__SOURCE RECORDS__.
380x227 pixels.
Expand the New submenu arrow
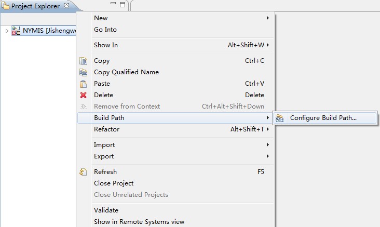268,18
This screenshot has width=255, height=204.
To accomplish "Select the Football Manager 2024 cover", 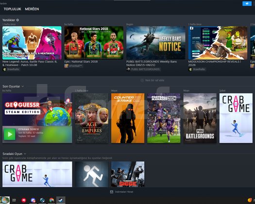I will click(164, 118).
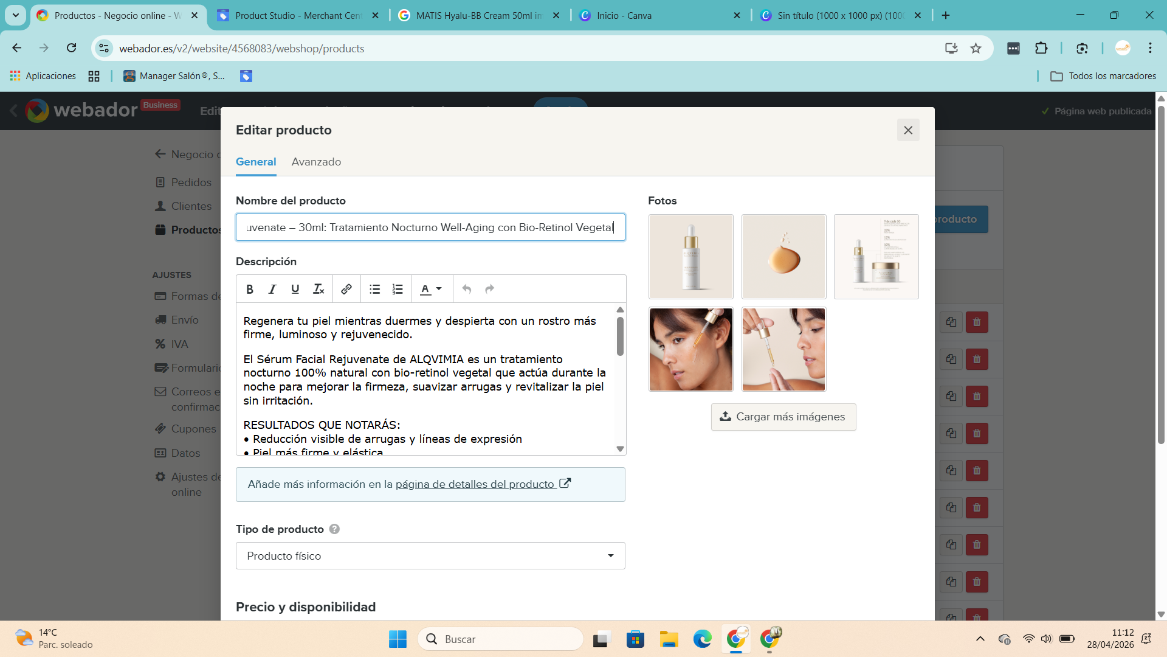Click the Nombre del producto field
Image resolution: width=1167 pixels, height=657 pixels.
[x=430, y=228]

__WHAT IS BEING ASKED__. List every line in the listing above that contains the word "height".

__SOLUTION TO THIS TASK__.
This screenshot has width=255, height=204.
Image resolution: width=1167 pixels, height=657 pixels.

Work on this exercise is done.